Tras cinco años de matrimonio, la esposa de mi hermano seguía siendo una desconocida para nuestra familia, hasta que una reciente visita se convirtió en toda una revelación.

Tras cinco años de matrimonio, la esposa de mi hermano había seguido siendo una desconocida para nosotros, al menos hasta una reciente visita que nos abrió realmente los ojos. Mi hermano Javier se marchó a Sevilla después de terminar la universidad, diciendo que en un año volvería a casa, pero el destino tenía otros planes. Allí conoció a una chica, decidieron casarse, y él acabó estableciéndose allí para siempre. Por motivos que aún me pesan, no pudimos asistir a su boda; sólo mi madre tuvo la oportunidad de conocer, de manera fugaz, a la que sería su mujer.

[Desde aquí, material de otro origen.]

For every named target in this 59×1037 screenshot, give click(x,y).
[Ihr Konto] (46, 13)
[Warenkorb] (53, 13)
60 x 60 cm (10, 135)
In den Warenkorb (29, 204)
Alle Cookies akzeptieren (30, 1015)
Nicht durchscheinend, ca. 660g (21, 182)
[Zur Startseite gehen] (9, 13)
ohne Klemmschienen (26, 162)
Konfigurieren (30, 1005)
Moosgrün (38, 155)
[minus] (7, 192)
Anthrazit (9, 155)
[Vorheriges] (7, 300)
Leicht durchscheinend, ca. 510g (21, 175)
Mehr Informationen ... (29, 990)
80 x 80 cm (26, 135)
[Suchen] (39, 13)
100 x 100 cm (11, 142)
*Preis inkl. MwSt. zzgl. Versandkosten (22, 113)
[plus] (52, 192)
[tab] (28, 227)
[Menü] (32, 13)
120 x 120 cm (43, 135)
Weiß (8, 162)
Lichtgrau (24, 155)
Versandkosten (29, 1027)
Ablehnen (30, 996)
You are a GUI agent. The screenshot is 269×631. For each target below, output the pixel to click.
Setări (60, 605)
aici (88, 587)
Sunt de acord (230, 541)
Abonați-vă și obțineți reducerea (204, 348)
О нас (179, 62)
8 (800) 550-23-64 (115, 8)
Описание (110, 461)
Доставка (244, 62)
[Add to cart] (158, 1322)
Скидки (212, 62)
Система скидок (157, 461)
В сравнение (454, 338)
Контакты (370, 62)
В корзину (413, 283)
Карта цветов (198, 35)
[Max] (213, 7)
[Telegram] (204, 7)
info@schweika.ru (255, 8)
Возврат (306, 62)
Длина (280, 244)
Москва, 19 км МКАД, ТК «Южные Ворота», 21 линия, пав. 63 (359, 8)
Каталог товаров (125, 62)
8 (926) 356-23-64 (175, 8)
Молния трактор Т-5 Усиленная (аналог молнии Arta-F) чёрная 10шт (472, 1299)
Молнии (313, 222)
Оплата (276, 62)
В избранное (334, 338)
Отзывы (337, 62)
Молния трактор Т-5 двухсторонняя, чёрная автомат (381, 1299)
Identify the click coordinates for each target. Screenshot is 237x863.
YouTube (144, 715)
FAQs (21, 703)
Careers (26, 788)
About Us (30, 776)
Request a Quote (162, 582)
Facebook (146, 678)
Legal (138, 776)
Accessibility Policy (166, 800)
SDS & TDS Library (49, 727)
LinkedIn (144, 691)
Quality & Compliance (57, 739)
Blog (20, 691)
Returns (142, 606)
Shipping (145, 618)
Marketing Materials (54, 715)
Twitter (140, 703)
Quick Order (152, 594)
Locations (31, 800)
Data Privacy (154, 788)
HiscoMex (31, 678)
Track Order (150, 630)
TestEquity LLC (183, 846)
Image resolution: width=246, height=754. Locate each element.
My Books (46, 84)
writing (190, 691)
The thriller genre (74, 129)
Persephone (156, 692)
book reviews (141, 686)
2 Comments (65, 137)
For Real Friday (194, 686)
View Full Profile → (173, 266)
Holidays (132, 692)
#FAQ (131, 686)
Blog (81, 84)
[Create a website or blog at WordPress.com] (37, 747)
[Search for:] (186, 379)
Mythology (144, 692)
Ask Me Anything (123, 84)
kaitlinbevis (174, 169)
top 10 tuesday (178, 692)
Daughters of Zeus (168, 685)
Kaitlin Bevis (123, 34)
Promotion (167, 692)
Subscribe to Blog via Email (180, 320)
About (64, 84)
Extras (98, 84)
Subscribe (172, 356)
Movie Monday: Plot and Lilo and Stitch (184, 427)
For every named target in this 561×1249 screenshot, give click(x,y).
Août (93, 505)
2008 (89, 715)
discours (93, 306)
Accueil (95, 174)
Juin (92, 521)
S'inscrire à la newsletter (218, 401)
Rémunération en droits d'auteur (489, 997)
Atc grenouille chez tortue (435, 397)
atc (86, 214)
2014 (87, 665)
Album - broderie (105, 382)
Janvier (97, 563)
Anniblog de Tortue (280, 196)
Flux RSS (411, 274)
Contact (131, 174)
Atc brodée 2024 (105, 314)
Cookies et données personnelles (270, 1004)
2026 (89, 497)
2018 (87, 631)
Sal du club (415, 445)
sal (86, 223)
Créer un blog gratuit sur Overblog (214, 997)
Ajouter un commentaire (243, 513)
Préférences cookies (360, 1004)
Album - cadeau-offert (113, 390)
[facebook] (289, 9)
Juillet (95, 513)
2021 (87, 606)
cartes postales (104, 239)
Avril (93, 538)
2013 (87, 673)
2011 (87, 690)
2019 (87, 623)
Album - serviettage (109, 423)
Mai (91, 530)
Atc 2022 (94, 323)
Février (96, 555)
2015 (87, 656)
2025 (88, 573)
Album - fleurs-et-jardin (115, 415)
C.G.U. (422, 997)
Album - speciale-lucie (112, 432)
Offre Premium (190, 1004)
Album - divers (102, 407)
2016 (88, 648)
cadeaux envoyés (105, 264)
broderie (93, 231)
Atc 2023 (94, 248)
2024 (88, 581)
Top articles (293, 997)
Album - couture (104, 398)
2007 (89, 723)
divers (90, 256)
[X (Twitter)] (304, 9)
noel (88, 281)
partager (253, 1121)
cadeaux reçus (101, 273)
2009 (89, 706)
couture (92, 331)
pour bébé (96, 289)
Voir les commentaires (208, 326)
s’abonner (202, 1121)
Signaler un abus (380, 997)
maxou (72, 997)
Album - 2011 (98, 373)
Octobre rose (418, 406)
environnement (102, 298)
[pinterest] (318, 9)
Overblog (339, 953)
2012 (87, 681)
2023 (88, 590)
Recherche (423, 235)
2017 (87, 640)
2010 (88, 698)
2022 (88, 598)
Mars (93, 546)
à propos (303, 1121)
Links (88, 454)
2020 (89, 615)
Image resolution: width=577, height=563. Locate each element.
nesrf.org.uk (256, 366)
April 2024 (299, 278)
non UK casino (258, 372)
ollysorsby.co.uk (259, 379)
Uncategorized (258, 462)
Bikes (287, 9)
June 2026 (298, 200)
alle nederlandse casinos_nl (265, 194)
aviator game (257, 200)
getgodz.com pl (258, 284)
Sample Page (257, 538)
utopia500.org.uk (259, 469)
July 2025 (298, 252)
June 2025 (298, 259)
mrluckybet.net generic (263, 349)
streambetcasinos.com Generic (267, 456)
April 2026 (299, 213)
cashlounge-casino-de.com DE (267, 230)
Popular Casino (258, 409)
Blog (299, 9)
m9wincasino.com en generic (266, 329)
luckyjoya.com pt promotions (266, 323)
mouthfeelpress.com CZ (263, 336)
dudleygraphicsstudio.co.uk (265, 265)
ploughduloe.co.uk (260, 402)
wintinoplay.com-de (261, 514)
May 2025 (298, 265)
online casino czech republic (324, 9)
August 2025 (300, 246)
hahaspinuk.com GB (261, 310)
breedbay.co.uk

Pasaron los años y nunca tuvimos la ocasión de visitarlos, pero este año Javier anunció que harían un viaje con varias paradas, y que estarían con nosotros en Madrid durante un par de días. Me sentía ilusionada y me preparé para acogerlos en nuestro pequeño piso, o en la casa de mis suegros, donde estarían más cómodos. Sin embargo, la ilusión pronto dio paso a la decepción, desde el instante en que conocí a mi cuñada Lucía en el aeropuerto. Nada más llegar, empezó a quejarse sin cesar del vuelo y todo le parecía impropio de su agrado.

Al llegar a la finca, su desdén prosiguió, pues mostró un rechazo casi inexplicable al baño y al inodoro, que encontró anticuados. Sus constantes quejas llevaron a mi hermano a llevársela al centro de la ciudad, dejándonos a mi marido y a mí perplejos ante semejante actitud. Al volver, se mostró de lo más quisquillosa con la comida, rechazando la mayoría de los platos que preparé con esmero. Sus preferencias parecían limitarse únicamente a algunas verduras, y ni siquiera esas terminaban de convencerla.

Por si fuera poco, durante nuestro paseo por el casco antiguo al día siguiente, Lucía mostró una inquietud y un comportamiento propio de una niña malcriada, incapaz de disfrutar de nada. Yo sólo contaba las horas para despedirnos y acompañarlos de vuelta al aeropuerto de Barajas. No entendía cómo había podido Javier convivir cinco años con ella, pues en sólo dos días, la verdadera naturaleza de Lucía quedó al descubierto ante toda la familia.